In Solomon Creed Toyne has created a protagonist for a new series of thrillers very much in the mould of Lee Child’s Jack Reacher, but he takes the trope of the catalytic stranger arriving in town one step further. It begins in the shimmering heat of a (not dark!) desert highway…

In the beginning is the road – and me walking along it.
I have no memory of who I am, or where I have come from, or how I came to be here. There is only the road
and the desert stretching away to a burnt sky in every
………and there is me.  (p3)

-asking myself questions between each step – Who am I? Where am I? Why am I here? – repeating each one until something starts to take shape in the blankness of my empty mind. An answer. A name.
‘James Coronado.’ I say it aloud in a gasp of breath before it is lost again and pain sears into my left shoulder. […] the more I say it, the more distant it becomes until I’m certain the name is not mine. It feels apart from me though still connected in some way, as if I have made a promise to this man, one that I am bound to keep. (p5)

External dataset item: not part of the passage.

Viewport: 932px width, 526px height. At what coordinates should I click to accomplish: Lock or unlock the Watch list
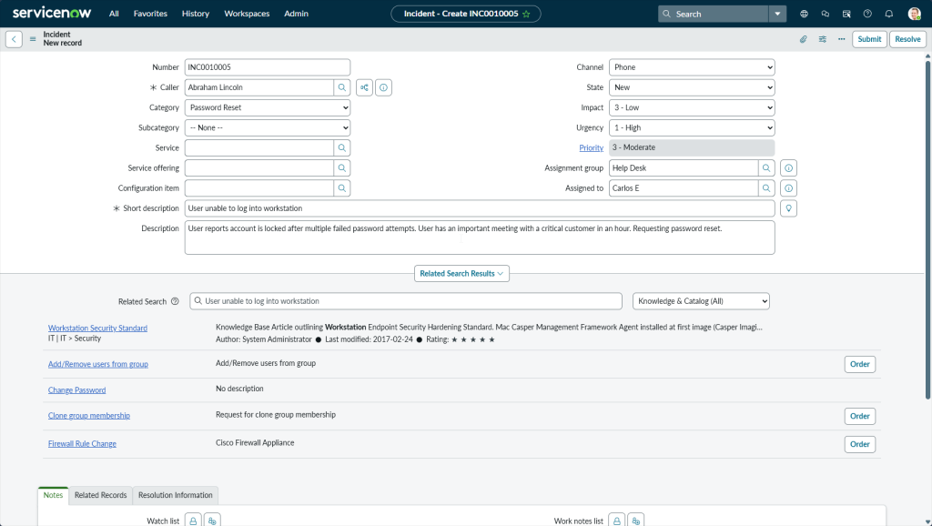coord(193,521)
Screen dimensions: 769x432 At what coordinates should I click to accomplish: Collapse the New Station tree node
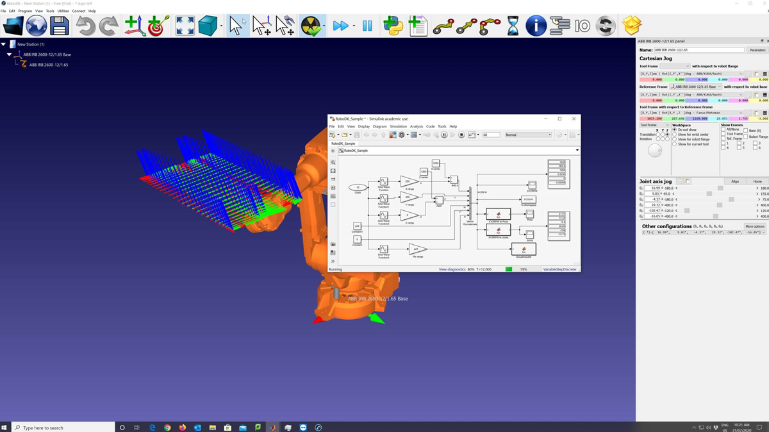pos(4,44)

Sirens wail, and we find that the man is walking away from a plane crash. Meanwhile in the town cemetery a funeral is taking place, the whole town has turned out for it, then they see the smoke and Mayor Cassidy knows more trouble is on the way for the Arizona city of Redemption near the Mexican border.

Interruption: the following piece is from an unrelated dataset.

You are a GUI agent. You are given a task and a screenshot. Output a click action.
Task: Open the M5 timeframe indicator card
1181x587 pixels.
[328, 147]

Surely no-one could have survived that plane crash? The man walking away is taken to hospital to be checked over, he has what looks like a brand on his arm. The name in his jacket says Solomon Creed – that feels right somehow to the amnesiac. In the jacket pocket is a small book:

Riches and Redemption
The Making of a Town

A Memoir
by the Reverend Jack ‘King’ Cassidy
Founder and first citizen

The book tells the story of how Jack Cassidy had a vision, to build a big white church in the desert and mine the hills and Toyne gives us chapters from the book spaced throughout the novel as Solomon reads it and applies his findings to his investigation. For, it turns out, the man they buried is James Coronado – and being suspicious of Creed, Police Chief Morgan doesn’t want his talking to his widow. Meanwhile ex-cop Mulcahy who had been due to pick up a cargo from the plane is also on edge, wondering how he’s going to tell Mexican drugs baron Papa Tio that his son died in the crash.

We have all the ingredients for a first class action thriller: – an enigmatic stranger, a buried man who must have been on to something, a dynasty who have run the town since its inception, possibly corrupt officials, and a drugs baron out for vengeance. Redemption is a town of secrets. Will Creed be able to unravel them before ending up dead himself?

It’s not spoiling to say course he will – we know it’s the first in a series of novels. Creed is an extremely able and resourceful hero, but, do we find out who he actually is? Well, yes and no – and that’s all I’m willing to say in the matter!

This thriller has the real feel of a modern western. You get a real sense of the landscape which is both beautiful and desolate. When Creed took to horseback to go cross-country it felt like he was made for travelling this way. I shall look forward to reading his next adventure with pleasure. (9/10)

* * * * *

Source: Publisher – Thank you.

Simon Toyne, Solomon Creed (2015) – Harper paperback (June 2016), 496 pages.

2 thoughts on “One for Jack Reacher fans…

  1. JacquiWine says:

    Like you, I often turn to crime fiction when I’m in need of a break between heavier books. The Maigret mysteries have been keeping me occupied for year or so – that said, I rarely review them as they can be hard to capture without giving the game away. You’ve done a great job here though – sounds like a gripping thriller.